Sherrie Dornberger, RNC, CDONA, FACDONA, executive director, NADONA

Q: What should a pain journal include? A doctor has asked one of our more alert residents to keep one and we are not sure what to include.

A: Pain journals are a great way for anyone who may be experiencing pain to track it and take a record to the healthcare practitioner’s office for visits. The journal should contain the location of the pain; how the pain feels, such as sharp, burning, crushing, dull, aching, stabbing tingling or electric; if the pain travels or stays in one spot; and how much pain there is on a scale of 1 to 10. It also should include what medications were taken for the pain and how much relief the medication provided.

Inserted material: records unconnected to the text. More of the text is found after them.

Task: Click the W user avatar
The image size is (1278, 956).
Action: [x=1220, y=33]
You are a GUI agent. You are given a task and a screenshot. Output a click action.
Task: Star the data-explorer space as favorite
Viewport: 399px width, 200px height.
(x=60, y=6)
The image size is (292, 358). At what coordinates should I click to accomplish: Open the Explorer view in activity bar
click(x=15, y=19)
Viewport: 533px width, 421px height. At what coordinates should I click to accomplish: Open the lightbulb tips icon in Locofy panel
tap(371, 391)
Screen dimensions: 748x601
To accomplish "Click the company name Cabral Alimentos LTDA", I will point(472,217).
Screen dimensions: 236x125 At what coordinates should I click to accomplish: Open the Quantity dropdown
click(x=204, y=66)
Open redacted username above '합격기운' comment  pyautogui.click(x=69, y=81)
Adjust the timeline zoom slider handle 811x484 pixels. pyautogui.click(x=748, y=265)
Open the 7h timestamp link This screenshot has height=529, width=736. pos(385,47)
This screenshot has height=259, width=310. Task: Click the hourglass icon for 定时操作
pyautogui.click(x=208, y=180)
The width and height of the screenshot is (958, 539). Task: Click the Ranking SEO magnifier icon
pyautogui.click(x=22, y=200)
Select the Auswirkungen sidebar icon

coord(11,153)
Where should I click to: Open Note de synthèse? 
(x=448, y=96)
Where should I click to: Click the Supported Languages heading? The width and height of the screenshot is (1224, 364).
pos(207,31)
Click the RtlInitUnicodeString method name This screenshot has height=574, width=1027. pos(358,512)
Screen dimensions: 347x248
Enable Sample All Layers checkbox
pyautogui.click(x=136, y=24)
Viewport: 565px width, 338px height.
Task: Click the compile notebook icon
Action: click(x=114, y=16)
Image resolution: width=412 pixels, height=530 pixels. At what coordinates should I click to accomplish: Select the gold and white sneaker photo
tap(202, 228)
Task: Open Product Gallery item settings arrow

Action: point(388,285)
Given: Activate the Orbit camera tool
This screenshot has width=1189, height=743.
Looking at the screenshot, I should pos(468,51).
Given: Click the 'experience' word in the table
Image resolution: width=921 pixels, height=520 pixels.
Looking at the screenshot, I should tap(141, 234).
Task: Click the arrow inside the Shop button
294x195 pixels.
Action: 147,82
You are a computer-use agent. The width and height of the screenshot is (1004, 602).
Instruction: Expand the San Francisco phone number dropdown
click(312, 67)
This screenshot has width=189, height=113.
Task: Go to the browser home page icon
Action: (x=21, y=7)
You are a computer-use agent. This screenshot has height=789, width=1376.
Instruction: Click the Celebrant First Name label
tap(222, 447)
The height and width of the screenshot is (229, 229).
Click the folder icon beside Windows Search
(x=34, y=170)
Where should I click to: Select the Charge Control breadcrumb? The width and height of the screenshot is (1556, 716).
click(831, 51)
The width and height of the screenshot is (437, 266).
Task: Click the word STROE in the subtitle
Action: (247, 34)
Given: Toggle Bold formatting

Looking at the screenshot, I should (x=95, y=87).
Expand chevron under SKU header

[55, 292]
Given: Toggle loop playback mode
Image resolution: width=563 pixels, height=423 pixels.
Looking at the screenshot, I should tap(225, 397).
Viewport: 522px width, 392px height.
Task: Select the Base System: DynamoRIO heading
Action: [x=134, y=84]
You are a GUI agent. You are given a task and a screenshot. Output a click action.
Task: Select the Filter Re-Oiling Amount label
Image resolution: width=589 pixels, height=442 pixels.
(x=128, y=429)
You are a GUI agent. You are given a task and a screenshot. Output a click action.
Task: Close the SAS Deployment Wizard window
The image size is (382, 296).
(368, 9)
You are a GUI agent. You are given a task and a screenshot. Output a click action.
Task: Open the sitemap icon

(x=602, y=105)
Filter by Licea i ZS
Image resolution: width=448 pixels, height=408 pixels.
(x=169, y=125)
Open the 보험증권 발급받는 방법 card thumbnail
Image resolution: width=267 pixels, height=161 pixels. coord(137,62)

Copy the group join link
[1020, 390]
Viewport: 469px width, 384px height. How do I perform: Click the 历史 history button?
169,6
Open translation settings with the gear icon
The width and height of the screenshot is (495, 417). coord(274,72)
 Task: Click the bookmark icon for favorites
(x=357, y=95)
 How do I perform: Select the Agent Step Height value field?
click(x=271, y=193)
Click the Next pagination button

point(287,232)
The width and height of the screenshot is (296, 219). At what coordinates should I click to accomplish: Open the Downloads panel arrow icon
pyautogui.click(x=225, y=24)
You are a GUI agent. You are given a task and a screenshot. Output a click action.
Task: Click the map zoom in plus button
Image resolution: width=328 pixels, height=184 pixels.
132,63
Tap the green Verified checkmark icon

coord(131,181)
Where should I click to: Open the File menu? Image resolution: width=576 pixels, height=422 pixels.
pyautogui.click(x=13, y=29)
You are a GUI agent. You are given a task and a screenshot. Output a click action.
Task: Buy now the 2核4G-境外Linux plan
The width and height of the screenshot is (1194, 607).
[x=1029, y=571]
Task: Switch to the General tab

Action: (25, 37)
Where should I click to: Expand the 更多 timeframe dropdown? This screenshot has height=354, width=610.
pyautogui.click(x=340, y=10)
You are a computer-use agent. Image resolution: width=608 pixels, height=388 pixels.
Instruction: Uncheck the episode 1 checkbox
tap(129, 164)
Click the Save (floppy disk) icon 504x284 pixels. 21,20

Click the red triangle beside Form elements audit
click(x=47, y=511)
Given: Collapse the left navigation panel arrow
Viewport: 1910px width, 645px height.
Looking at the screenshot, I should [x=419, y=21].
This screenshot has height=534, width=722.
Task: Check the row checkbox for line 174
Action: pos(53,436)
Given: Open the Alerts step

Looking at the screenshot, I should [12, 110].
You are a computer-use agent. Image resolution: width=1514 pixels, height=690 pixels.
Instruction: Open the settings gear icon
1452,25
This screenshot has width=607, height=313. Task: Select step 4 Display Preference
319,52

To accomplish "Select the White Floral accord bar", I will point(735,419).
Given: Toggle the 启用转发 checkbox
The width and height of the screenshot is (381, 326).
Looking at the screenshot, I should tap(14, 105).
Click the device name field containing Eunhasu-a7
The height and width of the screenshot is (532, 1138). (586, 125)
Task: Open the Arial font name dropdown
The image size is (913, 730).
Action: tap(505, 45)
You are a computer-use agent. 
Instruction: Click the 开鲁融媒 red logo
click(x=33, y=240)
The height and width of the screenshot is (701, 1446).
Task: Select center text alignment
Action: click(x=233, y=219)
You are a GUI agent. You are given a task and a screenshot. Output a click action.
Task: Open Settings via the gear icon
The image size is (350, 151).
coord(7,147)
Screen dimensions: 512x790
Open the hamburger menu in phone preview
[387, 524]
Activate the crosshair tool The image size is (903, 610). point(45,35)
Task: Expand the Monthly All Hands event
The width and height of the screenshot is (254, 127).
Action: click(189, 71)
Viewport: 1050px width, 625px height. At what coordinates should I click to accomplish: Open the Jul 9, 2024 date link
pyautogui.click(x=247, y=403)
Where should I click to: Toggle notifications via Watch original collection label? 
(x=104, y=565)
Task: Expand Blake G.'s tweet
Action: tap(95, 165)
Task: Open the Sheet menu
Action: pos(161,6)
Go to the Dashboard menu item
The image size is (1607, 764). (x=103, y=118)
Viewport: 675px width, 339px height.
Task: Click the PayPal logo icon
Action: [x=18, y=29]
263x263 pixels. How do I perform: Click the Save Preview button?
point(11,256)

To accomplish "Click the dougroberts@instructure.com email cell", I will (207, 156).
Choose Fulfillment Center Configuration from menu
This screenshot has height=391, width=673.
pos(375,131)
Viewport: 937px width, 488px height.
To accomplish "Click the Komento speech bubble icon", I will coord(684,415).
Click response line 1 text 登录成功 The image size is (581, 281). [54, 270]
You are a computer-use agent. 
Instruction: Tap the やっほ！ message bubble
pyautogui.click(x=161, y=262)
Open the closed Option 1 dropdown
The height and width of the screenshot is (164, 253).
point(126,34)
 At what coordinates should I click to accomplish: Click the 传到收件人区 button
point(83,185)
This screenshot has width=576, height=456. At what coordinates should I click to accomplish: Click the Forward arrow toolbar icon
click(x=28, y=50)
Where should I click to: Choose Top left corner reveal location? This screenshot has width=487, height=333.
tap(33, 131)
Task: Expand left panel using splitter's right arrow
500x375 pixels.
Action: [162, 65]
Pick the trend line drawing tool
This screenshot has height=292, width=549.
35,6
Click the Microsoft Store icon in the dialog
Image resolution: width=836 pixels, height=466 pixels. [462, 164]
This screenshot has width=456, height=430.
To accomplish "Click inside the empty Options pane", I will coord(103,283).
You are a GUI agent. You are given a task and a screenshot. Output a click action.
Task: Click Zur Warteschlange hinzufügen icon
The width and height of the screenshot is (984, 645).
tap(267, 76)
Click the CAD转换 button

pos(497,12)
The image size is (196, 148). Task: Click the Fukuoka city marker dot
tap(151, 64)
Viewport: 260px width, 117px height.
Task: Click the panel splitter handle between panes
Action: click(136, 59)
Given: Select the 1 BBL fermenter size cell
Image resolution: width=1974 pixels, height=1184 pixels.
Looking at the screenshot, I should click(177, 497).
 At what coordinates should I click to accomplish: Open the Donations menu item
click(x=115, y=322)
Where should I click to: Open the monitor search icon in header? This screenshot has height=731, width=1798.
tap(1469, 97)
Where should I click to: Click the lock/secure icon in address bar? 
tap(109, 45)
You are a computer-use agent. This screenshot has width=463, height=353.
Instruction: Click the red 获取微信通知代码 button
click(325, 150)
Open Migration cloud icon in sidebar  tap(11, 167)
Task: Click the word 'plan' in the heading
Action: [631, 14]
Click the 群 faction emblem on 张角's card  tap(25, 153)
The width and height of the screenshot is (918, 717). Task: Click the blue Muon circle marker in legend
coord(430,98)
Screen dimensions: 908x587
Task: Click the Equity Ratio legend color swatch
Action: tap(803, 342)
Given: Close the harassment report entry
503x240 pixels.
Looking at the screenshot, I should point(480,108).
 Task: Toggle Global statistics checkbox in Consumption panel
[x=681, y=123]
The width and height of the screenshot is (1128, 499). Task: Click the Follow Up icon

There also should be a column or a way for the patient/resident to document for the practitioner what makes the pain worse (such as a cold, rainy day), what makes the pain better, and what medications the person is taking.

A small spiral notebook or whatever the resident is comfortable using will suffice. If it is too big or too heavy, the resident will not want to keep using it. If a simple sheet of paper per day works, use it! Then just put the sheets in a notebook at the end of the day to keep them organized for the practitioners. When I say “practitioners,” I mean the nurses providing care or assistance to the residents. They can find very useful information reviewing these papers.

If a trend emerges that pain is occurring the same time of day and/or the medicine is not working, don’t wait two or three more weeks for the resident’s appointment. Make the practitioner aware of your findings. That is one of the great benefits of a pain journal.